EXERCISE TASK - In the items below, replace "Where should I click to" with "Where do I click to" wherever it occurs, and reproduce every line otherwise unchanged.

━━ TASK DATA

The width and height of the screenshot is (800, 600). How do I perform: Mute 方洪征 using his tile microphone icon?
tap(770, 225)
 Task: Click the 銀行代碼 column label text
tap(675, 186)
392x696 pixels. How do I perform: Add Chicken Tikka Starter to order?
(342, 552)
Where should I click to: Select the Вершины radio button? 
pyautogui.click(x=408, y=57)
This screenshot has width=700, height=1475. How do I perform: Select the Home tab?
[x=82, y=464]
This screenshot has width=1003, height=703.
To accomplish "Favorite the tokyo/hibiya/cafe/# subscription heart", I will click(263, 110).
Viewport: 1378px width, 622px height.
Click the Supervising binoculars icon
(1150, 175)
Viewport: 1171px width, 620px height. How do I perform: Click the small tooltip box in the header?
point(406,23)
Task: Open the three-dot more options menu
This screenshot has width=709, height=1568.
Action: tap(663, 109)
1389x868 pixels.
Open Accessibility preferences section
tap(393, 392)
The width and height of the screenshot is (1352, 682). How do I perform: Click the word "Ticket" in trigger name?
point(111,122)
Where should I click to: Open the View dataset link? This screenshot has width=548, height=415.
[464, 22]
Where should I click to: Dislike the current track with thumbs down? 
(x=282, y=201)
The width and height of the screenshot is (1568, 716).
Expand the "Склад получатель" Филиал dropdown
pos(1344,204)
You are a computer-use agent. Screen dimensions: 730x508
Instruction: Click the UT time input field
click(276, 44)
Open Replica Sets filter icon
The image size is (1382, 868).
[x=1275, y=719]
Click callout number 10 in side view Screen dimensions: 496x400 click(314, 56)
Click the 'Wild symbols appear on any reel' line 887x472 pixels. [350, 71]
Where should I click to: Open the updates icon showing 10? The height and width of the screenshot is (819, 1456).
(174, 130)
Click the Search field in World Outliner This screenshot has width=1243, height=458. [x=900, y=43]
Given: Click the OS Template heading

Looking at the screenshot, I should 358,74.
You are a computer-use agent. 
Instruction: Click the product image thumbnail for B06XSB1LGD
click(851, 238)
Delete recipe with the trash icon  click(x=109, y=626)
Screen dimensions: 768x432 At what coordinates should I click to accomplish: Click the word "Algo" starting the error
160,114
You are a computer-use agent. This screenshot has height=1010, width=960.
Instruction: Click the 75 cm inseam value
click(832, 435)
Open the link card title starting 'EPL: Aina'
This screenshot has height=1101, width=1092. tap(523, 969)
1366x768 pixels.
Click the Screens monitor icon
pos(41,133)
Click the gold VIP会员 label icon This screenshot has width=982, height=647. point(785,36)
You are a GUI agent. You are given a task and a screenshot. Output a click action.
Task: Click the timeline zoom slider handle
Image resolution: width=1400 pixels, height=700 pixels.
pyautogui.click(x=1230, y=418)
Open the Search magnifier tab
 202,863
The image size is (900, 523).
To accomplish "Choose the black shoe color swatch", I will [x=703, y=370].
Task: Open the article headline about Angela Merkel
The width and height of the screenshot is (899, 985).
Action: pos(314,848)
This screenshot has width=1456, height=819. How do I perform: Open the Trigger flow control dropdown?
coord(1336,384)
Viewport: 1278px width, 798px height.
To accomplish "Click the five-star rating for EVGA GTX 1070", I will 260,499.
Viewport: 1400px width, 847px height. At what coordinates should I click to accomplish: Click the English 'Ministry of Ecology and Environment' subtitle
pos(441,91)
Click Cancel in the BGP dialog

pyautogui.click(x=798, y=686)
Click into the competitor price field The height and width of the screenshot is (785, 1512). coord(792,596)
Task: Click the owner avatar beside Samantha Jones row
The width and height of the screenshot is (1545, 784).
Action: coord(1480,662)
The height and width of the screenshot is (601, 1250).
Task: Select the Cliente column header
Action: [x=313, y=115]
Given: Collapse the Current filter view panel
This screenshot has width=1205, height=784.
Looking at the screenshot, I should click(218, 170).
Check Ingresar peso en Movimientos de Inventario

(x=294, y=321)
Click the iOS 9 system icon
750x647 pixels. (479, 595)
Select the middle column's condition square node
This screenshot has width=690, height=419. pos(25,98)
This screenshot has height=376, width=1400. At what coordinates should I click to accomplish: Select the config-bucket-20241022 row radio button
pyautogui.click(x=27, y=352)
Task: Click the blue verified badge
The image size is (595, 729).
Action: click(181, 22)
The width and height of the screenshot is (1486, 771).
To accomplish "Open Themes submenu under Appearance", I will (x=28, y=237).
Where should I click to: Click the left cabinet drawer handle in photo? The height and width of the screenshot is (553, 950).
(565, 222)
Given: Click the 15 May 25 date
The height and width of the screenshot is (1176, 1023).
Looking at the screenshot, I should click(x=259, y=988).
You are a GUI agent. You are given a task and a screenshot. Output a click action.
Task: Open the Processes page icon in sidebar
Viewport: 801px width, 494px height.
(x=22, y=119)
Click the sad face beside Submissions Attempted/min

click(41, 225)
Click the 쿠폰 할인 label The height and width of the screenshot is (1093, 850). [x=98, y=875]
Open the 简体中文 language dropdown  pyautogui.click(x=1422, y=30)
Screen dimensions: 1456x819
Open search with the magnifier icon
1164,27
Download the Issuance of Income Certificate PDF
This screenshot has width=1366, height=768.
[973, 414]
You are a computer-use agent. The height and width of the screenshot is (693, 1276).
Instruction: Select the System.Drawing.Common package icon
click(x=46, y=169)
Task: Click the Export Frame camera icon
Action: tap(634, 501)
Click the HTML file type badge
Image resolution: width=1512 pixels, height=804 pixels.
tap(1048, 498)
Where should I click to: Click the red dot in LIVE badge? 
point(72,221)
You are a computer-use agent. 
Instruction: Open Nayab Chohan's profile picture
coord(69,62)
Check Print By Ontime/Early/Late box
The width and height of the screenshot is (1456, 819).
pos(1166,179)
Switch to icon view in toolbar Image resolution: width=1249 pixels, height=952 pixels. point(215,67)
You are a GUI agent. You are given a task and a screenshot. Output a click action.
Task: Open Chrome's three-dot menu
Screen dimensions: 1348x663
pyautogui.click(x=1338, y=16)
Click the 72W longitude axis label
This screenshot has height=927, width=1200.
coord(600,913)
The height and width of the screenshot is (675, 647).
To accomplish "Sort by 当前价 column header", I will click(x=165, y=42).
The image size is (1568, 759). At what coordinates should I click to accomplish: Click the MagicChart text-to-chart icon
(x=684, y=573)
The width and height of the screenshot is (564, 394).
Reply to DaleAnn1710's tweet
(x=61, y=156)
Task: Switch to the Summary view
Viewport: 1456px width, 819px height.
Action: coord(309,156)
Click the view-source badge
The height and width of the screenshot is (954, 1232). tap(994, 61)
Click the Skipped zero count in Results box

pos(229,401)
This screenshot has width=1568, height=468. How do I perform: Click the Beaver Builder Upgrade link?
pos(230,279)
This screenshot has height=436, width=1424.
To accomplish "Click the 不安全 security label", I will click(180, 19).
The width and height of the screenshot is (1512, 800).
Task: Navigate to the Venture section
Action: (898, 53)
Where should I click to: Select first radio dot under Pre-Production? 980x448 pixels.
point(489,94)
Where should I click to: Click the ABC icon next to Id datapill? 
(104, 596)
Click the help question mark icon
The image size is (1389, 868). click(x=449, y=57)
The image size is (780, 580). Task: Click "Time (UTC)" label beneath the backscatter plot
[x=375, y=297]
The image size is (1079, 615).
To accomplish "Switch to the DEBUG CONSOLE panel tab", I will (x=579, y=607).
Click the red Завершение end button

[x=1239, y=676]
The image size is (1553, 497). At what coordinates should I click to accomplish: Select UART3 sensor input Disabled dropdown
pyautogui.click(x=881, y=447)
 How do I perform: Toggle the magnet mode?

━━━━

REPLY -
The width and height of the screenshot is (800, 600). How do I perform: Mute 方洪征 using his tile microphone icon?
tap(770, 225)
 Task: Click the 銀行代碼 column label text
tap(675, 186)
392x696 pixels. How do I perform: Add Chicken Tikka Starter to order?
(342, 552)
Where do I click to: Select the Вершины radio button? 
pyautogui.click(x=408, y=57)
This screenshot has width=700, height=1475. How do I perform: Select the Home tab?
[x=82, y=464]
This screenshot has width=1003, height=703.
To accomplish "Favorite the tokyo/hibiya/cafe/# subscription heart", I will click(263, 110).
Viewport: 1378px width, 622px height.
Click the Supervising binoculars icon
(1150, 175)
Viewport: 1171px width, 620px height. How do I perform: Click the small tooltip box in the header?
point(406,23)
Task: Open the three-dot more options menu
This screenshot has width=709, height=1568.
Action: tap(663, 109)
1389x868 pixels.
Open Accessibility preferences section
tap(393, 392)
The width and height of the screenshot is (1352, 682). How do I perform: Click the word "Ticket" in trigger name?
point(111,122)
Where do I click to: Open the View dataset link? This screenshot has width=548, height=415.
[464, 22]
Where do I click to: Dislike the current track with thumbs down? 
(x=282, y=201)
The width and height of the screenshot is (1568, 716).
Expand the "Склад получатель" Филиал dropdown
pos(1344,204)
You are a computer-use agent. Screen dimensions: 730x508
Instruction: Click the UT time input field
click(276, 44)
Open Replica Sets filter icon
The image size is (1382, 868).
[x=1275, y=719]
Click callout number 10 in side view Screen dimensions: 496x400 click(314, 56)
Click the 'Wild symbols appear on any reel' line 887x472 pixels. [350, 71]
Where do I click to: Open the updates icon showing 10? The height and width of the screenshot is (819, 1456).
(174, 130)
Click the Search field in World Outliner This screenshot has width=1243, height=458. [x=900, y=43]
Given: Click the OS Template heading

Looking at the screenshot, I should 358,74.
You are a computer-use agent. 
Instruction: Click the product image thumbnail for B06XSB1LGD
click(851, 238)
Delete recipe with the trash icon  click(x=109, y=626)
Screen dimensions: 768x432 At what coordinates should I click to accomplish: Click the word "Algo" starting the error
160,114
You are a computer-use agent. This screenshot has height=1010, width=960.
Instruction: Click the 75 cm inseam value
click(832, 435)
Open the link card title starting 'EPL: Aina'
This screenshot has height=1101, width=1092. tap(523, 969)
1366x768 pixels.
Click the Screens monitor icon
pos(41,133)
Click the gold VIP会员 label icon This screenshot has width=982, height=647. point(785,36)
You are a GUI agent. You are given a task and a screenshot. Output a click action.
Task: Click the timeline zoom slider handle
Image resolution: width=1400 pixels, height=700 pixels.
pyautogui.click(x=1230, y=418)
Open the Search magnifier tab
 202,863
The image size is (900, 523).
To accomplish "Choose the black shoe color swatch", I will [x=703, y=370].
Task: Open the article headline about Angela Merkel
The width and height of the screenshot is (899, 985).
Action: pos(314,848)
This screenshot has width=1456, height=819. How do I perform: Open the Trigger flow control dropdown?
coord(1336,384)
Viewport: 1278px width, 798px height.
To accomplish "Click the five-star rating for EVGA GTX 1070", I will 260,499.
Viewport: 1400px width, 847px height. At what coordinates should I click to accomplish: Click the English 'Ministry of Ecology and Environment' subtitle
pos(441,91)
Click Cancel in the BGP dialog

pyautogui.click(x=798, y=686)
Click into the competitor price field The height and width of the screenshot is (785, 1512). coord(792,596)
Task: Click the owner avatar beside Samantha Jones row
The width and height of the screenshot is (1545, 784).
Action: coord(1480,662)
The height and width of the screenshot is (601, 1250).
Task: Select the Cliente column header
Action: [x=313, y=115]
Given: Collapse the Current filter view panel
This screenshot has width=1205, height=784.
Looking at the screenshot, I should click(218, 170).
Check Ingresar peso en Movimientos de Inventario

(x=294, y=321)
Click the iOS 9 system icon
750x647 pixels. (479, 595)
Select the middle column's condition square node
This screenshot has width=690, height=419. pos(25,98)
This screenshot has height=376, width=1400. At what coordinates should I click to accomplish: Select the config-bucket-20241022 row radio button
pyautogui.click(x=27, y=352)
Task: Click the blue verified badge
The image size is (595, 729).
Action: click(181, 22)
The width and height of the screenshot is (1486, 771).
To accomplish "Open Themes submenu under Appearance", I will (x=28, y=237).
Where do I click to: Click the left cabinet drawer handle in photo? The height and width of the screenshot is (553, 950).
(565, 222)
Given: Click the 15 May 25 date
The height and width of the screenshot is (1176, 1023).
Looking at the screenshot, I should click(x=259, y=988).
You are a GUI agent. You are given a task and a screenshot. Output a click action.
Task: Open the Processes page icon in sidebar
Viewport: 801px width, 494px height.
(x=22, y=119)
Click the sad face beside Submissions Attempted/min

click(41, 225)
Click the 쿠폰 할인 label The height and width of the screenshot is (1093, 850). [x=98, y=875]
Open the 简体中文 language dropdown  pyautogui.click(x=1422, y=30)
Screen dimensions: 1456x819
Open search with the magnifier icon
1164,27
Download the Issuance of Income Certificate PDF
This screenshot has width=1366, height=768.
[973, 414]
You are a computer-use agent. The height and width of the screenshot is (693, 1276).
Instruction: Select the System.Drawing.Common package icon
click(x=46, y=169)
Task: Click the Export Frame camera icon
Action: tap(634, 501)
Click the HTML file type badge
Image resolution: width=1512 pixels, height=804 pixels.
tap(1048, 498)
Where do I click to: Click the red dot in LIVE badge? 
point(72,221)
You are a computer-use agent. 
Instruction: Open Nayab Chohan's profile picture
coord(69,62)
Check Print By Ontime/Early/Late box
The width and height of the screenshot is (1456, 819).
pos(1166,179)
Switch to icon view in toolbar Image resolution: width=1249 pixels, height=952 pixels. point(215,67)
You are a GUI agent. You are given a task and a screenshot. Output a click action.
Task: Open Chrome's three-dot menu
Screen dimensions: 1348x663
pyautogui.click(x=1338, y=16)
Click the 72W longitude axis label
This screenshot has height=927, width=1200.
coord(600,913)
The height and width of the screenshot is (675, 647).
To accomplish "Sort by 当前价 column header", I will click(x=165, y=42).
The image size is (1568, 759). At what coordinates should I click to accomplish: Click the MagicChart text-to-chart icon
(x=684, y=573)
The width and height of the screenshot is (564, 394).
Reply to DaleAnn1710's tweet
(x=61, y=156)
Task: Switch to the Summary view
Viewport: 1456px width, 819px height.
Action: coord(309,156)
Click the view-source badge
The height and width of the screenshot is (954, 1232). tap(994, 61)
Click the Skipped zero count in Results box

pos(229,401)
This screenshot has width=1568, height=468. How do I perform: Click the Beaver Builder Upgrade link?
pos(230,279)
This screenshot has height=436, width=1424.
To accomplish "Click the 不安全 security label", I will click(180, 19).
The width and height of the screenshot is (1512, 800).
Task: Navigate to the Venture section
Action: (898, 53)
Where do I click to: Select first radio dot under Pre-Production? 980x448 pixels.
point(489,94)
Where do I click to: Click the ABC icon next to Id datapill? 
(104, 596)
Click the help question mark icon
The image size is (1389, 868). click(x=449, y=57)
The image size is (780, 580). Task: Click "Time (UTC)" label beneath the backscatter plot
[x=375, y=297]
The image size is (1079, 615).
To accomplish "Switch to the DEBUG CONSOLE panel tab", I will (x=579, y=607).
Click the red Завершение end button

[x=1239, y=676]
The image size is (1553, 497). At what coordinates should I click to accomplish: Select UART3 sensor input Disabled dropdown
pyautogui.click(x=881, y=447)
 How do I perform: Toggle the magnet mode?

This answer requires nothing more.